▸ **Records to use**:
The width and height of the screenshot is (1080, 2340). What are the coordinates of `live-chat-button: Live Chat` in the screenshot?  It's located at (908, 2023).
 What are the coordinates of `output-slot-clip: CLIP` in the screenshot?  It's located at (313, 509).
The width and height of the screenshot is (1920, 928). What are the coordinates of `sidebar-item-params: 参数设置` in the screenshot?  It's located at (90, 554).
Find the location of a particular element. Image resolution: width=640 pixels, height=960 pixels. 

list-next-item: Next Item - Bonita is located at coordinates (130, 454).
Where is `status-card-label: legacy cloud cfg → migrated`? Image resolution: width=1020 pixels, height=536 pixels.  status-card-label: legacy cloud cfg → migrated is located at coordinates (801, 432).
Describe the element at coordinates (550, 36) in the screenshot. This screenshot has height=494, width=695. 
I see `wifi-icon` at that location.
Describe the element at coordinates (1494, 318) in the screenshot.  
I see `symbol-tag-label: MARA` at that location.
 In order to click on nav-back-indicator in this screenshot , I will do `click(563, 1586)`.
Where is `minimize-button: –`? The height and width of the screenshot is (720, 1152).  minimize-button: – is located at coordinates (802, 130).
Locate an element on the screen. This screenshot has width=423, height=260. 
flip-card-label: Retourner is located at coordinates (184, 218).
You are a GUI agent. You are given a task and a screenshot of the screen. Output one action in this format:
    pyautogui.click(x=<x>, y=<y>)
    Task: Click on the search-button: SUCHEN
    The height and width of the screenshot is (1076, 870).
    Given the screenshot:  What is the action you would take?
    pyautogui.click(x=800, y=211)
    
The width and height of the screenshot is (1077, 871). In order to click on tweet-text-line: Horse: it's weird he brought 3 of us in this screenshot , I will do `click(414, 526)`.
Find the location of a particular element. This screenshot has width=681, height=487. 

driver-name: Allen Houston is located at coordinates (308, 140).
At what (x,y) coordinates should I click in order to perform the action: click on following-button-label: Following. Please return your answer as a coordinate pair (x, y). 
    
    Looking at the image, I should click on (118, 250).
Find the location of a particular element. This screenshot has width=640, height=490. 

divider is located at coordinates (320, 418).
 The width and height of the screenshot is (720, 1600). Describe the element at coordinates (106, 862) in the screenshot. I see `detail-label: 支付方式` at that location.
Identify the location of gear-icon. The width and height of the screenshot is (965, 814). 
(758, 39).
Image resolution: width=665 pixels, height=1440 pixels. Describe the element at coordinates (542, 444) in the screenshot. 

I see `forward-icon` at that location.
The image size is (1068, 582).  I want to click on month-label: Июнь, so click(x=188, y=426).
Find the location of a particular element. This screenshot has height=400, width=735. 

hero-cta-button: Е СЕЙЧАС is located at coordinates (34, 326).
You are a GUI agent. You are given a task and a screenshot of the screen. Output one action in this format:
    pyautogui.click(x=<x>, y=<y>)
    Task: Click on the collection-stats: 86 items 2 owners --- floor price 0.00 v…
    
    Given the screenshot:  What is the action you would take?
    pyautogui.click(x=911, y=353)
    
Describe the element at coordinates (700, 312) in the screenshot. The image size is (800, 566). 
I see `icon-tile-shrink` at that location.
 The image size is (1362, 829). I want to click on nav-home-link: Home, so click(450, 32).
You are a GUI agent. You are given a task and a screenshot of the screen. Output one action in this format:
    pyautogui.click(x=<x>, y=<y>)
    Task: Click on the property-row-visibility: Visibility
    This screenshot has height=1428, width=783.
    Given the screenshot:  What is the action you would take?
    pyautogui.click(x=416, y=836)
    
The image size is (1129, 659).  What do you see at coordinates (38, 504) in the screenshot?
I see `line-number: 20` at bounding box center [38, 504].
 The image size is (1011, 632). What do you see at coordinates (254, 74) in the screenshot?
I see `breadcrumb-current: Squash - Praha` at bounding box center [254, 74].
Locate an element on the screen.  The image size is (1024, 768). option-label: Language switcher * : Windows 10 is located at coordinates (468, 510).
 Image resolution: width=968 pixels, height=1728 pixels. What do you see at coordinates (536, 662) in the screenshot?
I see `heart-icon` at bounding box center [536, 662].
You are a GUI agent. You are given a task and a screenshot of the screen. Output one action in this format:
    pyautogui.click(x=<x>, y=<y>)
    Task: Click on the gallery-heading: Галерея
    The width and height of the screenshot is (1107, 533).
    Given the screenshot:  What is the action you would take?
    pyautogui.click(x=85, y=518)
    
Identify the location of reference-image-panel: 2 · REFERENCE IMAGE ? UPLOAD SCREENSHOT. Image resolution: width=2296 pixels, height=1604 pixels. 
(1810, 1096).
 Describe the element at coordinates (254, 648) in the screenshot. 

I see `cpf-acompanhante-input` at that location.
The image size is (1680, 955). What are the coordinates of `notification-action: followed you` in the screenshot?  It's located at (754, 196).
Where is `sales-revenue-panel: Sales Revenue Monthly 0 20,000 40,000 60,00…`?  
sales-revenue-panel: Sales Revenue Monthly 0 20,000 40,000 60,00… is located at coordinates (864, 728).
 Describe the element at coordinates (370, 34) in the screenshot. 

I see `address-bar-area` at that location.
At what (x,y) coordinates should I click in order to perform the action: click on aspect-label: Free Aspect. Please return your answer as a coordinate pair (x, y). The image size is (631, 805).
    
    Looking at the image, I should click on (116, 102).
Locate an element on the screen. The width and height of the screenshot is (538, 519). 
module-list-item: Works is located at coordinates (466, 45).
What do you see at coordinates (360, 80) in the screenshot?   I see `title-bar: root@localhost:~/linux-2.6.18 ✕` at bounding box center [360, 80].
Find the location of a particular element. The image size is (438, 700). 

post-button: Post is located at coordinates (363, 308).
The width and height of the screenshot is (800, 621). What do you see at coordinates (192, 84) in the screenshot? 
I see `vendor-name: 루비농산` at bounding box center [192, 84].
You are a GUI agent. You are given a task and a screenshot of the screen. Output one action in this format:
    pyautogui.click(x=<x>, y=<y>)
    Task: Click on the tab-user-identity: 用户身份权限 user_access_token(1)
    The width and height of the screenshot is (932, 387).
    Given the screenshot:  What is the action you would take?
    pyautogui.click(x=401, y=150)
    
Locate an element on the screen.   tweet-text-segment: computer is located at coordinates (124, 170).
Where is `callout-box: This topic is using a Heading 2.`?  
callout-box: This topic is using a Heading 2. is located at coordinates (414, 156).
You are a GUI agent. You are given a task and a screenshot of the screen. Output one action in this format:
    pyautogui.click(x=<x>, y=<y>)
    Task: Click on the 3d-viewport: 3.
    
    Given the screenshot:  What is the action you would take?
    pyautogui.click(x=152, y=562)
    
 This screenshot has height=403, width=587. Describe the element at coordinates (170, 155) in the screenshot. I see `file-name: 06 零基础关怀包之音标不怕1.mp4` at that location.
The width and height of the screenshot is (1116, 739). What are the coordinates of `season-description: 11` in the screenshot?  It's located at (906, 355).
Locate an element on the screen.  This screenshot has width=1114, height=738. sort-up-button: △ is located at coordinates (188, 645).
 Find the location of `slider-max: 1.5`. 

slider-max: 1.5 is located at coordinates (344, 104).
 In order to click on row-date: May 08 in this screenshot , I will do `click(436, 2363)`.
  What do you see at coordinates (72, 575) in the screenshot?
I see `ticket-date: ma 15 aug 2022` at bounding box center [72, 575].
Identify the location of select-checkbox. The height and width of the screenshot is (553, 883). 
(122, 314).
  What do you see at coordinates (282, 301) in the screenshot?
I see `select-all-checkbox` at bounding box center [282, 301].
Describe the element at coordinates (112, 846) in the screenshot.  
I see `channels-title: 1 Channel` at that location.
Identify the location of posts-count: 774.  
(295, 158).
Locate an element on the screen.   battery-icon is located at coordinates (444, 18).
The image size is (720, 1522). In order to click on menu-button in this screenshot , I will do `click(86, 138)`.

▸ **Task objective**: Convert each line of the material above into a string in a JSON list, one string per line, and skip any blank lines.

▸ **Problem solution**:
[
  "The width and height of the screenshot is (1080, 2340). What are the coordinates of `live-chat-button: Live Chat` in the screenshot?  It's located at (908, 2023).",
  " What are the coordinates of `output-slot-clip: CLIP` in the screenshot?  It's located at (313, 509).",
  "The width and height of the screenshot is (1920, 928). What are the coordinates of `sidebar-item-params: 参数设置` in the screenshot?  It's located at (90, 554).",
  "Find the location of a particular element. Image resolution: width=640 pixels, height=960 pixels. ",
  "list-next-item: Next Item - Bonita is located at coordinates (130, 454).",
  "Where is `status-card-label: legacy cloud cfg → migrated`? Image resolution: width=1020 pixels, height=536 pixels.  status-card-label: legacy cloud cfg → migrated is located at coordinates (801, 432).",
  "Describe the element at coordinates (550, 36) in the screenshot. This screenshot has height=494, width=695. ",
  "I see `wifi-icon` at that location.",
  "Describe the element at coordinates (1494, 318) in the screenshot.  ",
  "I see `symbol-tag-label: MARA` at that location.",
  " In order to click on nav-back-indicator in this screenshot , I will do `click(563, 1586)`.",
  "Where is `minimize-button: –`? The height and width of the screenshot is (720, 1152).  minimize-button: – is located at coordinates (802, 130).",
  "Locate an element on the screen. This screenshot has width=423, height=260. ",
  "flip-card-label: Retourner is located at coordinates (184, 218).",
  "You are a GUI agent. You are given a task and a screenshot of the screen. Output one action in this format:",
  "    pyautogui.click(x=<x>, y=<y>)",
  "    Task: Click on the search-button: SUCHEN",
  "    The height and width of the screenshot is (1076, 870).",
  "    Given the screenshot:  What is the action you would take?",
  "    pyautogui.click(x=800, y=211)",
  "The width and height of the screenshot is (1077, 871). In order to click on tweet-text-line: Horse: it's weird he brought 3 of us in this screenshot , I will do `click(414, 526)`.",
  "Find the location of a particular element. This screenshot has width=681, height=487. ",
  "driver-name: Allen Houston is located at coordinates (308, 140).",
  "At what (x,y) coordinates should I click in order to perform the action: click on following-button-label: Following. Please return your answer as a coordinate pair (x, y). ",
  "    Looking at the image, I should click on (118, 250).",
  "Find the location of a particular element. This screenshot has width=640, height=490. ",
  "divider is located at coordinates (320, 418).",
  " The width and height of the screenshot is (720, 1600). Describe the element at coordinates (106, 862) in the screenshot. I see `detail-label: 支付方式` at that location.",
  "Identify the location of gear-icon. The width and height of the screenshot is (965, 814). ",
  "(758, 39).",
  "Image resolution: width=665 pixels, height=1440 pixels. Describe the element at coordinates (542, 444) in the screenshot. ",
  "I see `forward-icon` at that location.",
  "The image size is (1068, 582).  I want to click on month-label: Июнь, so click(x=188, y=426).",
  "Find the location of a particular element. This screenshot has height=400, width=735. ",
  "hero-cta-button: Е СЕЙЧАС is located at coordinates (34, 326).",
  "You are a GUI agent. You are given a task and a screenshot of the screen. Output one action in this format:",
  "    pyautogui.click(x=<x>, y=<y>)",
  "    Task: Click on the collection-stats: 86 items 2 owners --- floor price 0.00 v…",
  "    Given the screenshot:  What is the action you would take?",
  "    pyautogui.click(x=911, y=353)",
  "Describe the element at coordinates (700, 312) in the screenshot. The image size is (800, 566). ",
  "I see `icon-tile-shrink` at that location.",
  " The image size is (1362, 829). I want to click on nav-home-link: Home, so click(450, 32).",
  "You are a GUI agent. You are given a task and a screenshot of the screen. Output one action in this format:",
  "    pyautogui.click(x=<x>, y=<y>)",
  "    Task: Click on the property-row-visibility: Visibility",
  "    This screenshot has height=1428, width=783.",
  "    Given the screenshot:  What is the action you would take?",
  "    pyautogui.click(x=416, y=836)",
  "The image size is (1129, 659).  What do you see at coordinates (38, 504) in the screenshot?",
  "I see `line-number: 20` at bounding box center [38, 504].",
  " The image size is (1011, 632). What do you see at coordinates (254, 74) in the screenshot?",
  "I see `breadcrumb-current: Squash - Praha` at bounding box center [254, 74].",
  "Locate an element on the screen.  The image size is (1024, 768). option-label: Language switcher * : Windows 10 is located at coordinates (468, 510).",
  " Image resolution: width=968 pixels, height=1728 pixels. What do you see at coordinates (536, 662) in the screenshot?",
  "I see `heart-icon` at bounding box center [536, 662].",
  "You are a GUI agent. You are given a task and a screenshot of the screen. Output one action in this format:",
  "    pyautogui.click(x=<x>, y=<y>)",
  "    Task: Click on the gallery-heading: Галерея",
  "    The width and height of the screenshot is (1107, 533).",
  "    Given the screenshot:  What is the action you would take?",
  "    pyautogui.click(x=85, y=518)",
  "Identify the location of reference-image-panel: 2 · REFERENCE IMAGE ? UPLOAD SCREENSHOT. Image resolution: width=2296 pixels, height=1604 pixels. ",
  "(1810, 1096).",
  " Describe the element at coordinates (254, 648) in the screenshot. ",
  "I see `cpf-acompanhante-input` at that location.",
  "The image size is (1680, 955). What are the coordinates of `notification-action: followed you` in the screenshot?  It's located at (754, 196).",
  "Where is `sales-revenue-panel: Sales Revenue Monthly 0 20,000 40,000 60,00…`?  ",
  "sales-revenue-panel: Sales Revenue Monthly 0 20,000 40,000 60,00… is located at coordinates (864, 728).",
  " Describe the element at coordinates (370, 34) in the screenshot. ",
  "I see `address-bar-area` at that location.",
  "At what (x,y) coordinates should I click in order to perform the action: click on aspect-label: Free Aspect. Please return your answer as a coordinate pair (x, y). The image size is (631, 805).",
  "    Looking at the image, I should click on (116, 102).",
  "Locate an element on the screen. The width and height of the screenshot is (538, 519). ",
  "module-list-item: Works is located at coordinates (466, 45).",
  "What do you see at coordinates (360, 80) in the screenshot?   I see `title-bar: root@localhost:~/linux-2.6.18 ✕` at bounding box center [360, 80].",
  "Find the location of a particular element. The image size is (438, 700). ",
  "post-button: Post is located at coordinates (363, 308).",
  "The width and height of the screenshot is (800, 621). What do you see at coordinates (192, 84) in the screenshot? ",
  "I see `vendor-name: 루비농산` at bounding box center [192, 84].",
  "You are a GUI agent. You are given a task and a screenshot of the screen. Output one action in this format:",
  "    pyautogui.click(x=<x>, y=<y>)",
  "    Task: Click on the tab-user-identity: 用户身份权限 user_access_token(1)",
  "    The width and height of the screenshot is (932, 387).",
  "    Given the screenshot:  What is the action you would take?",
  "    pyautogui.click(x=401, y=150)",
  "Locate an element on the screen.   tweet-text-segment: computer is located at coordinates (124, 170).",
  "Where is `callout-box: This topic is using a Heading 2.`?  ",
  "callout-box: This topic is using a Heading 2. is located at coordinates (414, 156).",
  "You are a GUI agent. You are given a task and a screenshot of the screen. Output one action in this format:",
  "    pyautogui.click(x=<x>, y=<y>)",
  "    Task: Click on the 3d-viewport: 3.",
  "    Given the screenshot:  What is the action you would take?",
  "    pyautogui.click(x=152, y=562)",
  " This screenshot has height=403, width=587. Describe the element at coordinates (170, 155) in the screenshot. I see `file-name: 06 零基础关怀包之音标不怕1.mp4` at that location.",
  "The width and height of the screenshot is (1116, 739). What are the coordinates of `season-description: 11` in the screenshot?  It's located at (906, 355).",
  "Locate an element on the screen.  This screenshot has width=1114, height=738. sort-up-button: △ is located at coordinates (188, 645).",
  " Find the location of `slider-max: 1.5`. ",
  "slider-max: 1.5 is located at coordinates (344, 104).",
  " In order to click on row-date: May 08 in this screenshot , I will do `click(436, 2363)`.",
  "  What do you see at coordinates (72, 575) in the screenshot?",
  "I see `ticket-date: ma 15 aug 2022` at bounding box center [72, 575].",
  "Identify the location of select-checkbox. The height and width of the screenshot is (553, 883). ",
  "(122, 314).",
  "  What do you see at coordinates (282, 301) in the screenshot?",
  "I see `select-all-checkbox` at bounding box center [282, 301].",
  "Describe the element at coordinates (112, 846) in the screenshot.  ",
  "I see `channels-title: 1 Channel` at that location.",
  "Identify the location of posts-count: 774.  ",
  "(295, 158).",
  "Locate an element on the screen.   battery-icon is located at coordinates (444, 18).",
  "The image size is (720, 1522). In order to click on menu-button in this screenshot , I will do `click(86, 138)`."
]